Un viaggio a bordo del camper che – per quattro volte alla settimana (lunedì, martedì, mercoledì e venerdì) – cerca di lambire, con la sua rete di sostegno e di ascolto, tutte le latitudini e gli angoli meno battuti della città. Le storie come le richieste di chi bussa al portellone dell’unità mobile hanno un profilo comune: la solitudine, lo scherno di chi si sente rifiutato e non considerato («oramai avete più a cuore i profughi siriani di noi...»), la cronicità di trovarsi su una panchina e non sapere più il perché di questa scelta ma anche la voglia di non lasciare la strada per problemi di alcool o psichiatrici, per la perdita di un lavoro o semplicemente perché si è un papà o addirittura un nonno separato o un «fratello che non ha la forza di ripresentarsi a casa da suo fratello» come confida Domenico, clochard del binario 21 della stazione Garibaldi. O ancora un immigrato senza permesso di soggiorno e a volte senza uno straccio di futuro.

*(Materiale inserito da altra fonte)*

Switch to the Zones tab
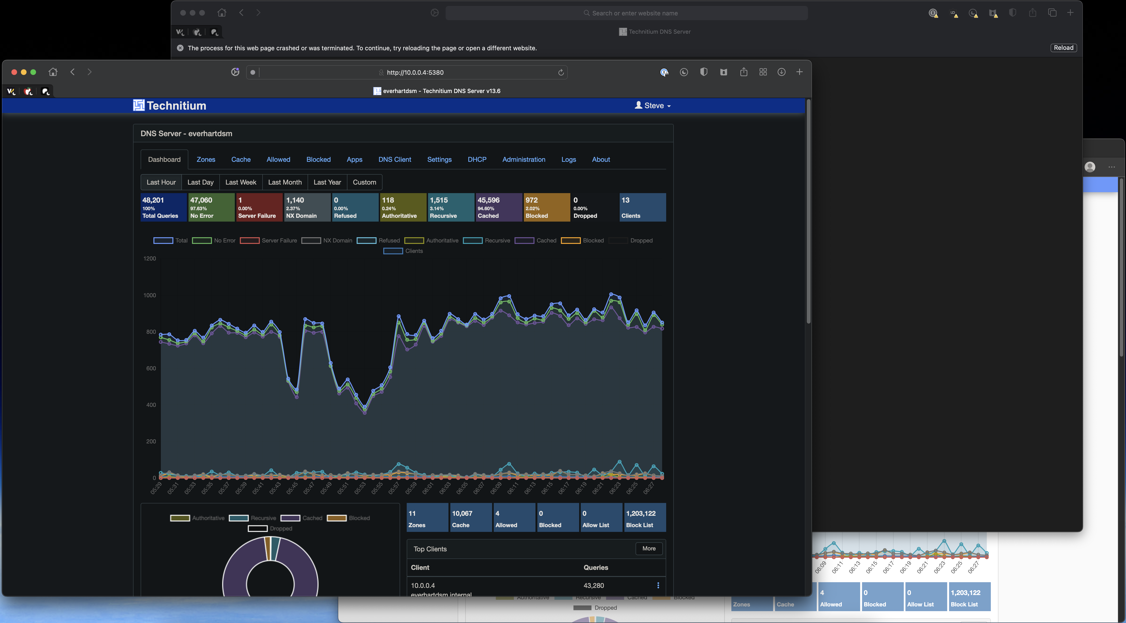The width and height of the screenshot is (1126, 623). click(x=205, y=160)
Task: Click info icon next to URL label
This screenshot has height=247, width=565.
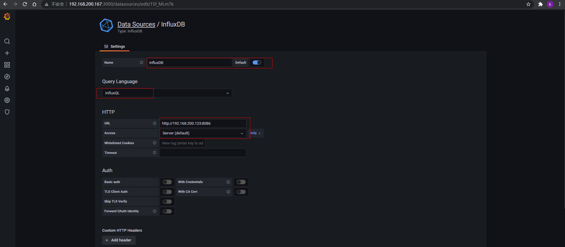Action: 154,123
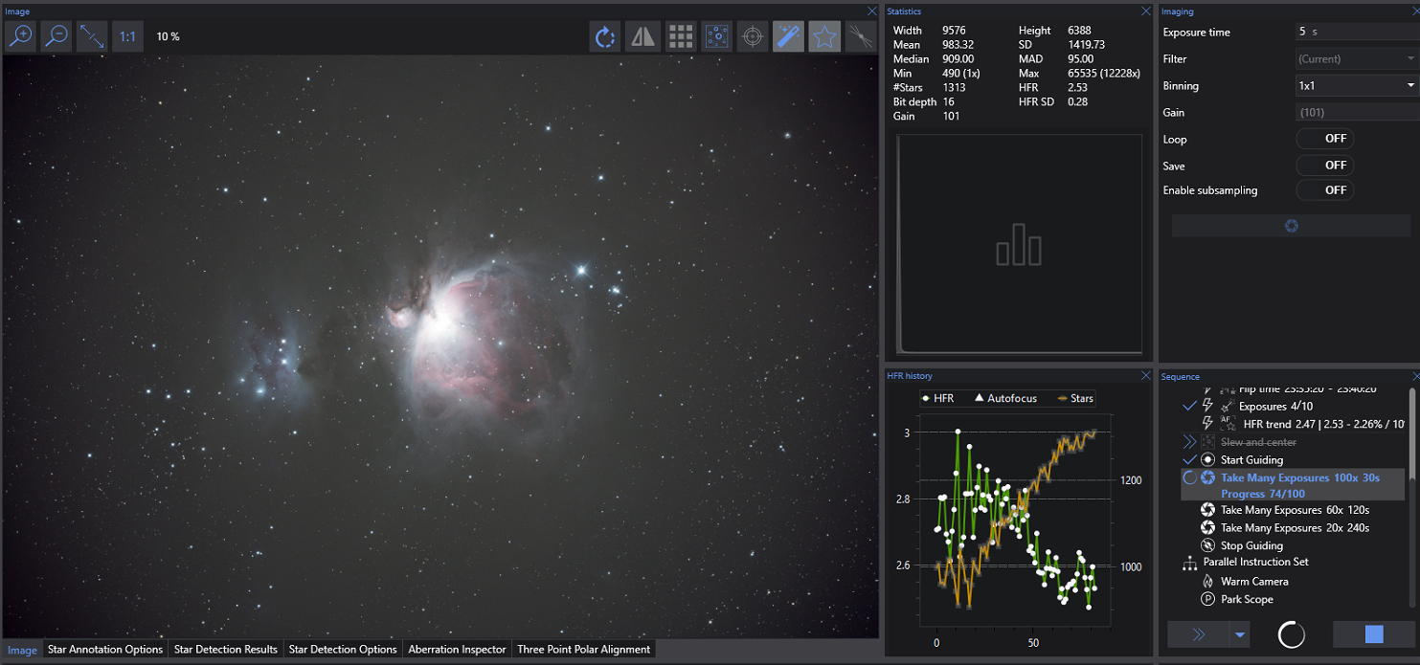This screenshot has height=665, width=1420.
Task: Set image zoom to 1:1
Action: pos(126,36)
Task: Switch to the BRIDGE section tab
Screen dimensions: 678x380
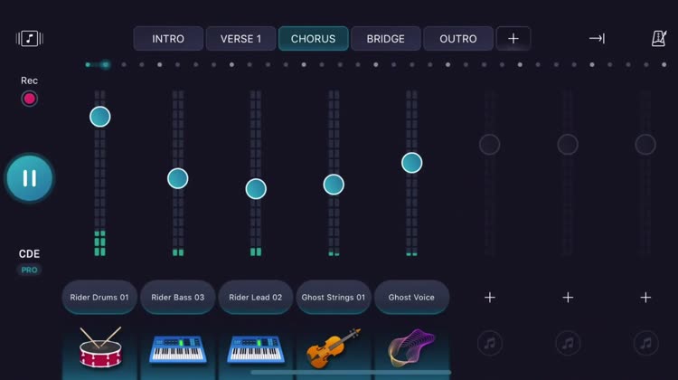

Sotto una flebile luce di un lampione alimentato al neon avvolti tra i cartoni, non distante dalla sede della Triennale di via Alemagna, riposano due salvadoregni. A loro viene offerto dai volontari della “Ronda” una tazza di thé caldo e un kit di alimenti (molti dei quali regalati da donatori anonimi e dal Banco Alimentare) ma anche viene indirizzata una domanda: «Perché non venite a dormire al caldo al mezzanino della Centrale e vi fate curare?». Ma la risposta dei due sudamericani è ferma e netta (come sarà nel corso della serata per tutti gli altri homeless: «Vacci tu. Chi ce lo fa fare di andare lì. Non vogliamo essere controllati e schedati». Una resistenza a non scegliere il sottopasso della Centrale che viene confermata, pochi chilometri dopo, da una coppia di napoletani in piazza VI Febbraio: «Stiamo meglio qui a dormire sulle nostre panchine. E poi a sera tardi quando il locale cinese chiude ci possiamo mettere a riposare vicino a quella tettoia e prendere il caldo che proviene dalle stufe spente del ristorante...».
Un viaggio quello del camper che tocca idealmente le vite spezzate di queste persone come il caso di un giovanissimo di Solaro il 19enne Mirko, appollaiato sotto i portici adiacenti il museo del Novecento, che preferisce la strada al ritorno a casa e non vuole l’aiuto di una comunità di recupero. «Il dramma di queste persone – racconta la volontaria Elena – è quella della cronicità e di scegliere la via dell’alcool a volte anche come ultimo espediente per riscaldarsi dal freddo....un gesto estremo anche per mettere alle spalle tanti problemi».
Neppure il freddo, però, riesce a far vincere a molti di loro il rifiuto del centro di accoglienza notturno. Un rifiuto vissuto spesse volte come un “no” alle regole e a una disciplina comunitaria. «Preferiscono “riposare” al freddo tra i cartoni – spiega il volontario Roberto – che finire in un dormitorio perché hanno paura delle regole, di essere derubati. E di trovarsi, a volte, in mezzo a delle risse. E soprattutto sono individui fragili, con un forte senso di disadattamento abituati a non avere regole». Una scelta quella della vita in strada al freddo preferita a un giaciglio caldo che trova conferma nello scarno numero di presenze (in maggioranza immigrati) sotto il mezzanino della Centrale (con le sue oltre 130 brandine della Protezione Civile).
«Siamo pronti ad accogliere qualsiasi persona – allarga le braccia una delle responsabili del mezzanino la signora Ina – ma non vengono perché c’è troppa trafila burocratica e troppi filtri d’ingresso e hanno paura di essere censiti dal “Casc” della Centrale». Ha il volto soddisfatto, chiudendo il report della corsa notturna dell’unità mobile, Elena: «Abbiamo consegnato tutti i viveri e tutte le coperte. Un segno e un piccolo indizio che questa continua ad essere un’emergenza da non dimenticare per la nostra città».